My radio chooses that moment to crackle with an emergency call code.
"I have to go," I say, feeling frustrated at the timing. "Lucy, I meant what I said about no charges, but..." I pause, studying her face, memorizing details I have no business memorizing. "Do not leave town just yet. I have a feeling this situation is not over."
"What do you mean?"
"I mean someone stabbed that dog deliberately. Multiple times. That is not random animal cruelty, that is personal." I make my expression serious, letting her see the cop beneath the man who is inexplicably drawn to her. "We are going to need to talk more about this."
The words send a visible chill through her, and something protective and entirely unprofessional rises in my chest.
"Try not to get in more trouble while I am gone," I say, then find myself adding, "I would hate to have to chase you again."
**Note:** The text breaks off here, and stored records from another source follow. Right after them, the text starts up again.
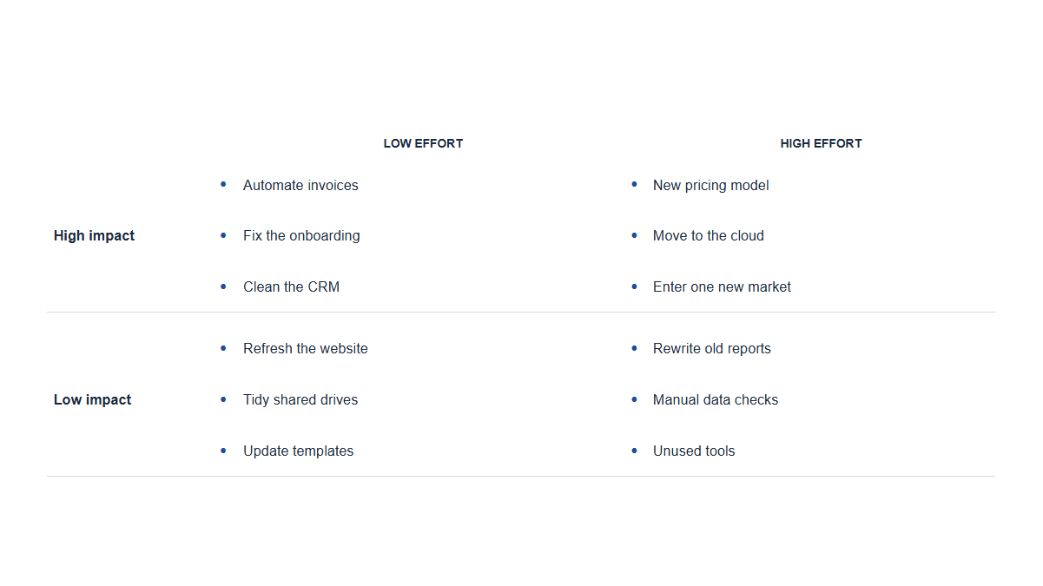Select the New pricing model item
The width and height of the screenshot is (1043, 586).
pos(710,185)
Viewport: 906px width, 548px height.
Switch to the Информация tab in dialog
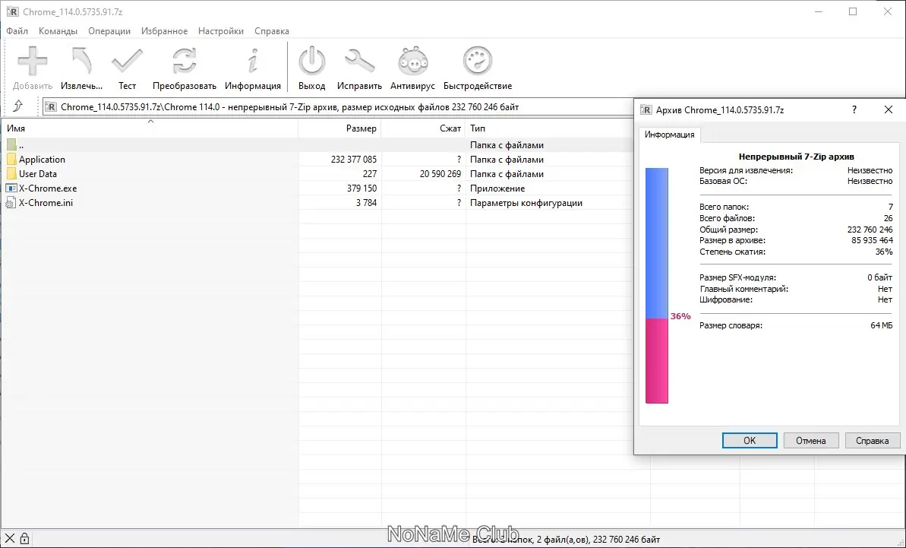click(670, 135)
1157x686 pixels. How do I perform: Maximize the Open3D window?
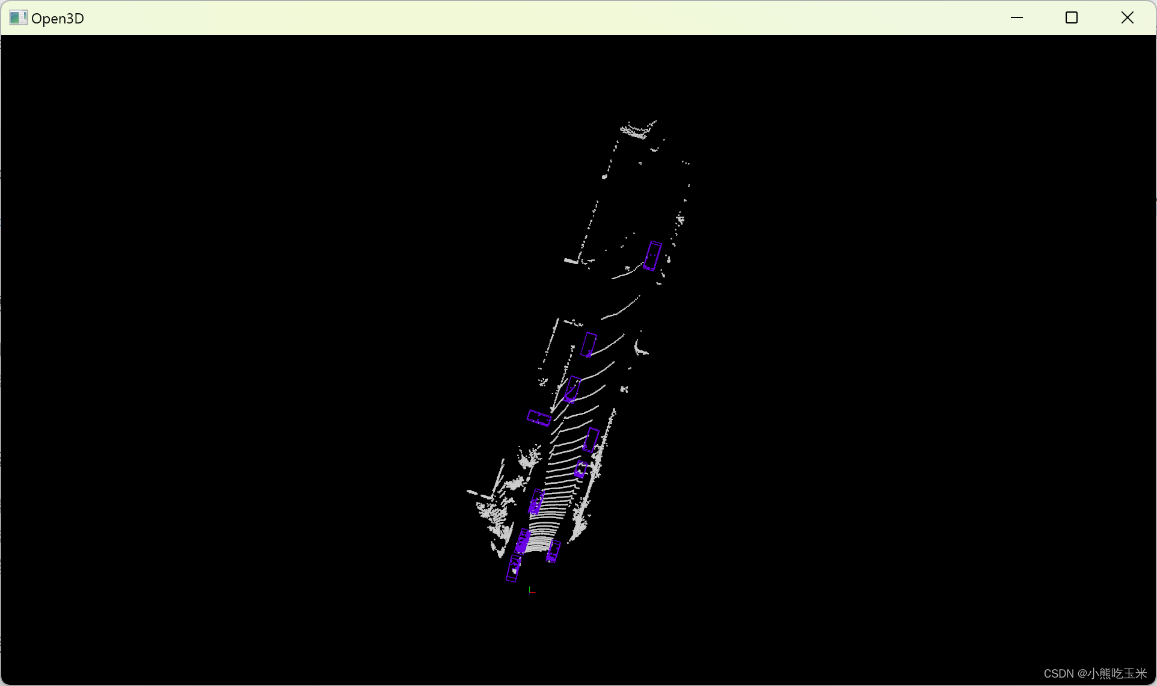pyautogui.click(x=1071, y=18)
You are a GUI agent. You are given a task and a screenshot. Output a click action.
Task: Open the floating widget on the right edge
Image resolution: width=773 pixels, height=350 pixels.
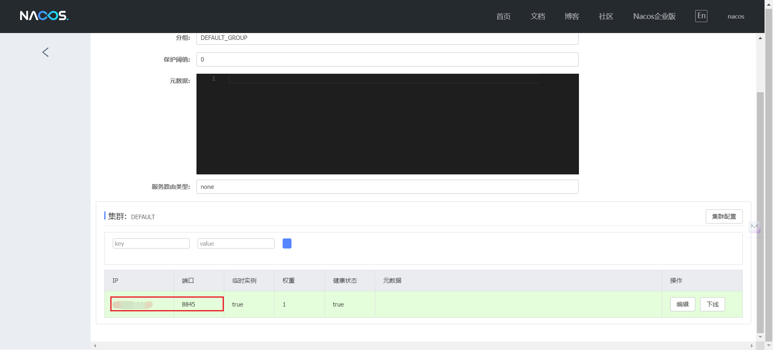click(754, 227)
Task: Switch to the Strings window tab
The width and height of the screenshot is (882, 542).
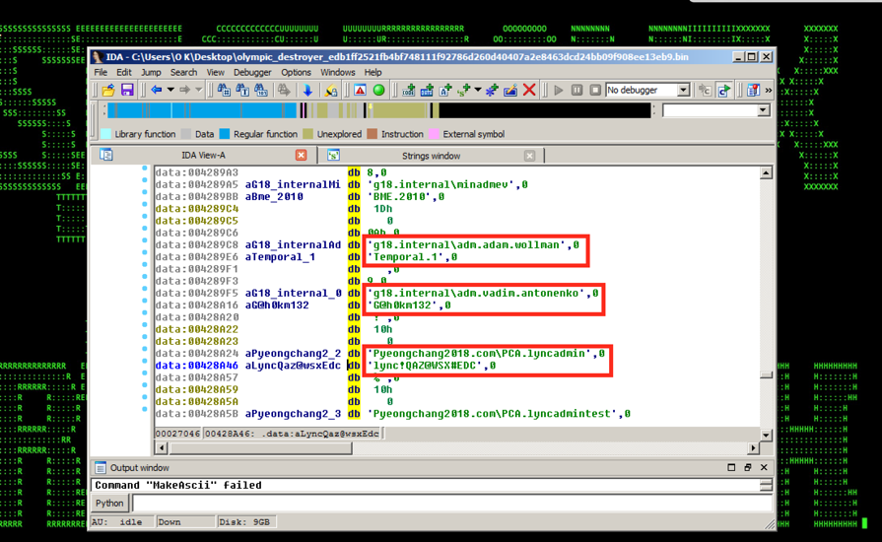Action: [431, 156]
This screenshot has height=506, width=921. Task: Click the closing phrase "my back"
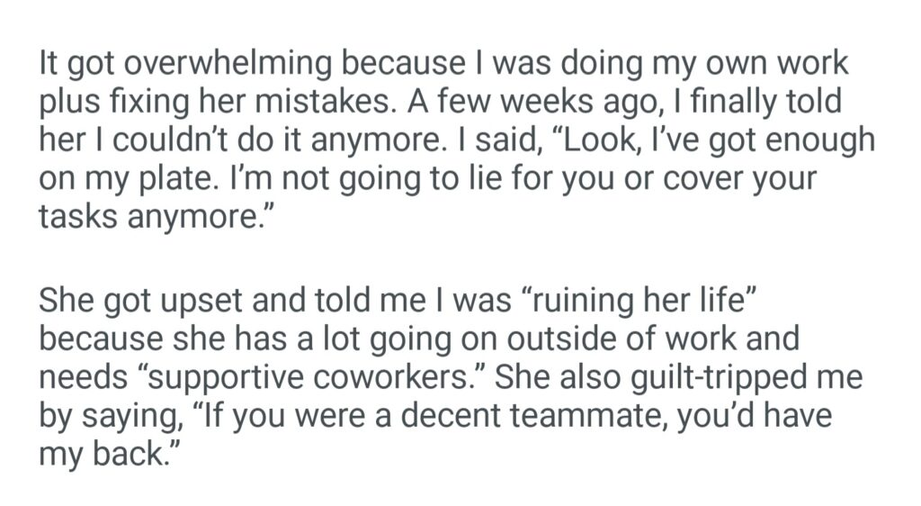tap(103, 454)
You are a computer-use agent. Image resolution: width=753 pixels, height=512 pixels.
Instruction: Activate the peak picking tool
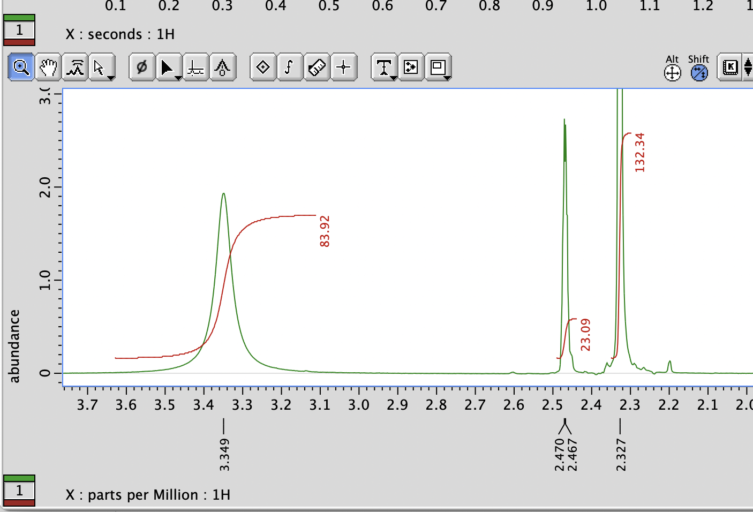tap(74, 67)
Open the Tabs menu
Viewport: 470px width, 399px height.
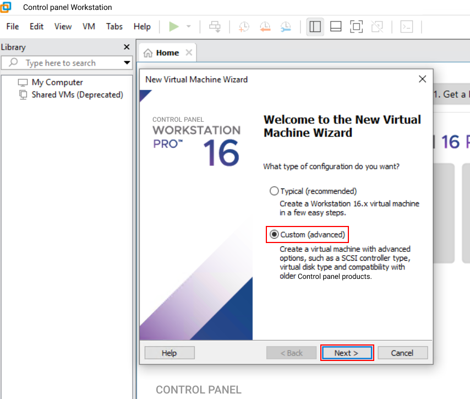coord(114,26)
Because the truth is, chasing her got my blood pumping in ways that had nothing to do with law enforcement and everything to do with the way she looked at me like I was a threat and a salvation all at once.
As I walk out of that clinic, leaving behind a mysterious woman with secrets in her eyes and Colt's obvious interest written all over his face, I realize my peaceful life in Briarhaven just became a lot more complicated.
3
Colt
Blood caked under my fingernails, whiskey still burning through my veins from last night's attempt to forget. But my hands stayed rock-steady through hours of surgery. That's what matters. That's all that ever matters anymore.
I settle Dusty into the recovery crate, careful not to jostle the fresh sutures running along his ribs. Seven knife wounds, each one deliberate as hell. Whoever carved him up knew what they were doing but got sloppy at the end. Or maybe they got interrupted. Either way, they missed anything that would've killed him.
The border collie's breathing comes steady now, his black and white coat pristine after I scrubbed away the blood and matted fur. Beautiful animal. Too damn beautiful to die alone in some creek.
Too beautiful to belong to that bastard Beau Blackwell.
My gut twists at the thought. Of all the strays and farm mutts in this county, fate had to dump Beau's prize dogon my table. The universe's got one hell of a twisted sense of humor.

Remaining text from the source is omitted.